AWS Lambda is a serverless compute service, which allow the user to run codes without provisioning or managing servers. With Lambda, the user does not manage runtimes nor admin the server. Utilizing Lambda is as simple as uploading a code in a ZIP file or a container image, and Lambda automatically allocates compute execution power and runs the code based on the incoming request or event. Lambda functions can be written in many flavors such as, Node.js, Python, Go, Java, and more. For more information about Lambda.
In this tutorial, we will explore two important aspects of AWS Lambda, which are Custom Layers and Lambda Function in Python using layers.
As a best practice, let’s update our Ubuntu operating system.
sudo apt update
Let’s install the zip utility.
sudo apt install zip -y
pip is the package installer for Python. Let’s install pip.
sudo apt install python3-pip
The chown command allows us to change the user and/or group ownership of a given file or directory.

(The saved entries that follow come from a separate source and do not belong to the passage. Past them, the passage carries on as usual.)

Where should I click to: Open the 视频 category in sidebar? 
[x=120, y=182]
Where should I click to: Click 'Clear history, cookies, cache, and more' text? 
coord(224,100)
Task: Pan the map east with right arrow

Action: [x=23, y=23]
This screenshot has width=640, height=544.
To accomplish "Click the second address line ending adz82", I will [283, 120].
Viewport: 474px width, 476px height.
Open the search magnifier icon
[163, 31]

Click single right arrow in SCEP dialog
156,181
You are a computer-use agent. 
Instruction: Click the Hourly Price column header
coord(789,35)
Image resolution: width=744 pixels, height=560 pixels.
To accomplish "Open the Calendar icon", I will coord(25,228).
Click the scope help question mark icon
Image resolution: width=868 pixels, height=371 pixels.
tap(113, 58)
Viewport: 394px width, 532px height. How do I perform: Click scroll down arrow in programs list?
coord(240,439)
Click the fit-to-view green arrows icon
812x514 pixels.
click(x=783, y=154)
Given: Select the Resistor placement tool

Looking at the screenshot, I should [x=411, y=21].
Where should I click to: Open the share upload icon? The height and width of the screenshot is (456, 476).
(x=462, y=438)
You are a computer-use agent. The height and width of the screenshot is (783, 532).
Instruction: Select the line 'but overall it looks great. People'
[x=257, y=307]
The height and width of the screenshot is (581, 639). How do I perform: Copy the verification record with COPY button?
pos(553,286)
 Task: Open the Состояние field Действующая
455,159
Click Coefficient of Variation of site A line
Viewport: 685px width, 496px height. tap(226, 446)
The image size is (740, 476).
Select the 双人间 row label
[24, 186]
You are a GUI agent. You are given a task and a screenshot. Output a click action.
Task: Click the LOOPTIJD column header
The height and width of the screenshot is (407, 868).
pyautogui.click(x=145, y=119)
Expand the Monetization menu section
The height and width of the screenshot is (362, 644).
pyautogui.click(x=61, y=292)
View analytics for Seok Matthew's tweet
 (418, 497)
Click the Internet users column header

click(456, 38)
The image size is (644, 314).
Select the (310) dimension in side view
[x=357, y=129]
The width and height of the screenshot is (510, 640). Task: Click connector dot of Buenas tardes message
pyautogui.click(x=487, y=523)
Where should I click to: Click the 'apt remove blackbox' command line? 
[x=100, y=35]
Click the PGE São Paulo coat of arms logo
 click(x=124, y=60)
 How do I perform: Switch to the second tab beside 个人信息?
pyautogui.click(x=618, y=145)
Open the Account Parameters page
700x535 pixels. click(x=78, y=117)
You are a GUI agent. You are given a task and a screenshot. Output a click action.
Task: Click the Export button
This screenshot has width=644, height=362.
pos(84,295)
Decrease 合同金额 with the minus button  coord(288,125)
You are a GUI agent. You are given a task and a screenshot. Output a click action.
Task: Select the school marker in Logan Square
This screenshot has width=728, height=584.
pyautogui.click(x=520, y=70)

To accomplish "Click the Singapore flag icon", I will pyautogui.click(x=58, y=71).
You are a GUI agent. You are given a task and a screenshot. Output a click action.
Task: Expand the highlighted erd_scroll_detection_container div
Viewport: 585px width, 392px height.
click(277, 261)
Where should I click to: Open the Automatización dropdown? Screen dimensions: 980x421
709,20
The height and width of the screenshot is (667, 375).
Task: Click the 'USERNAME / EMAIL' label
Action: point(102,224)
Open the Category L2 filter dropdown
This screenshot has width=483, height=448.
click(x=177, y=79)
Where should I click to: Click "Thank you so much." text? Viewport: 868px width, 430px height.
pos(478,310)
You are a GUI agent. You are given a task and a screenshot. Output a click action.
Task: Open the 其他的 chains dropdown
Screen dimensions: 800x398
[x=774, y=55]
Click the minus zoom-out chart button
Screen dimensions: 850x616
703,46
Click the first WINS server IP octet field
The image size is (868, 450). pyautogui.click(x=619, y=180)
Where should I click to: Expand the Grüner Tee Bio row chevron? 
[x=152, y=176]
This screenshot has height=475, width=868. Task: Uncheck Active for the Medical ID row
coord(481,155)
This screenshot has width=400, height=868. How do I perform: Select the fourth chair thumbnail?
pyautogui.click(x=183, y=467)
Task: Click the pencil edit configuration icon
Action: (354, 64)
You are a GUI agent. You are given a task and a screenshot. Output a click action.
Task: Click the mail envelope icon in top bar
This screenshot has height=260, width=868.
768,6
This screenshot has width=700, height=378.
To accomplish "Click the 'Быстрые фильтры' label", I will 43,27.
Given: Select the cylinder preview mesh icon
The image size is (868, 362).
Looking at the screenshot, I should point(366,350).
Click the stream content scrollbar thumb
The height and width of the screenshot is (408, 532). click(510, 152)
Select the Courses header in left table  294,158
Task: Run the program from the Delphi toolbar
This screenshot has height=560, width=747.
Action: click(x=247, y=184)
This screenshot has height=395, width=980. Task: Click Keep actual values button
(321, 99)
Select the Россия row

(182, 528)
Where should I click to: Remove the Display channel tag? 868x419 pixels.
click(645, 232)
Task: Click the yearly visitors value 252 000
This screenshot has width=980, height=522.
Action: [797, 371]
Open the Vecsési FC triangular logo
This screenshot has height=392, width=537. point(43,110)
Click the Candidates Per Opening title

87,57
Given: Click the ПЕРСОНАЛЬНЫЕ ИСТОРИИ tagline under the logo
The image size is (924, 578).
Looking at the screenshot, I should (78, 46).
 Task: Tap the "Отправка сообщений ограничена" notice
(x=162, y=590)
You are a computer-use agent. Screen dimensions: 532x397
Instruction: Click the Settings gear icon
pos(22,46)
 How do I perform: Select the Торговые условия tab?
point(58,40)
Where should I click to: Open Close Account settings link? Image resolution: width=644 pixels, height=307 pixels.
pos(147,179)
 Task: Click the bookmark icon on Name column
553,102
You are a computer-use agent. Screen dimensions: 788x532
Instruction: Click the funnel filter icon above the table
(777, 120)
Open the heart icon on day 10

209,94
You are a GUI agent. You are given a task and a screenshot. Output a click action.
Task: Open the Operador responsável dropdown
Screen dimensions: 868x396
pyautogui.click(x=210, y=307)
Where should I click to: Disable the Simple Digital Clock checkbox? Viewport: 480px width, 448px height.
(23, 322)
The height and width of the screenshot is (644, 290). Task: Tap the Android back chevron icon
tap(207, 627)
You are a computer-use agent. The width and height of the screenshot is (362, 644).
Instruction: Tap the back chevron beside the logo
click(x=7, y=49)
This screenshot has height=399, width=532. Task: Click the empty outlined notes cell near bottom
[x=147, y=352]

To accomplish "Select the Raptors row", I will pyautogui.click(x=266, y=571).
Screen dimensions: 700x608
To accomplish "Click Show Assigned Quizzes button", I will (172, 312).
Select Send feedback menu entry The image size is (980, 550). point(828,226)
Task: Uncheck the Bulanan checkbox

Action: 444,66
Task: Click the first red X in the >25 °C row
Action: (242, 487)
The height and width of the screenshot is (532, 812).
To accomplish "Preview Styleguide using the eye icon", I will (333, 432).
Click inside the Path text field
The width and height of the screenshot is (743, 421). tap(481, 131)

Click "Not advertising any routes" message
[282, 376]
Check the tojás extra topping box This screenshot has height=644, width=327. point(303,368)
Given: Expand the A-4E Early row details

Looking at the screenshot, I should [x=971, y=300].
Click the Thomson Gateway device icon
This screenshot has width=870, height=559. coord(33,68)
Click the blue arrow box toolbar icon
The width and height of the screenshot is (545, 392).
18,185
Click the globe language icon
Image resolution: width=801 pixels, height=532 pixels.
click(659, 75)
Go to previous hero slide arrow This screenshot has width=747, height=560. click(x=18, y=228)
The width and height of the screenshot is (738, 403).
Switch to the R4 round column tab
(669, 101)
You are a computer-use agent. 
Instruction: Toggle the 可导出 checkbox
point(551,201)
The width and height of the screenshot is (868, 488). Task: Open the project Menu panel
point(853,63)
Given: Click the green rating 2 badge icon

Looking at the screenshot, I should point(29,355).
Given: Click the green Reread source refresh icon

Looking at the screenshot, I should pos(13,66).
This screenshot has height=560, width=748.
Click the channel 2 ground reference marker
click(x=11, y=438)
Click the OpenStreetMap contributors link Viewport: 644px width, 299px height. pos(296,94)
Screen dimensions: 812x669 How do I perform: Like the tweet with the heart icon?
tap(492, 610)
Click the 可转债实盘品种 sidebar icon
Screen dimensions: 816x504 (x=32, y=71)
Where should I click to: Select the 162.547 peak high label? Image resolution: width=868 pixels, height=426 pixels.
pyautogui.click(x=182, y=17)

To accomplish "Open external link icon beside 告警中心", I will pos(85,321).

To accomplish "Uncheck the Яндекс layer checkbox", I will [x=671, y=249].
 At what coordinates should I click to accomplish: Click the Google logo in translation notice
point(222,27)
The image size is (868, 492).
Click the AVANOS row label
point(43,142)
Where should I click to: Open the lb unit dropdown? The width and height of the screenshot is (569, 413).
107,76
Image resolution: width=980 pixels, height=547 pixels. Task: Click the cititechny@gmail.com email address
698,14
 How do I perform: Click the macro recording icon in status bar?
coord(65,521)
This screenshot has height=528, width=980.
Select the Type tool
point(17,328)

sudo chown ubuntu:ubuntu -R /opt
We will cd into opt directory. cd is the command used to move between directories/folders.
cd /opt
mkdir is the command to create directories.
mkdir -p appzip/python
Let’s cd into app directory.
cd appzip/
Now, we will use the zip utility to zip the appzip.
zip -r appzip.zip python
We will download the zip file to our device. We will use Secure Copy scp, which is command line utility to allow us to securely copy files and directories between devices.
From your device’s terminal, use the following command to download the zip file to your local device. For more information, visit AWS.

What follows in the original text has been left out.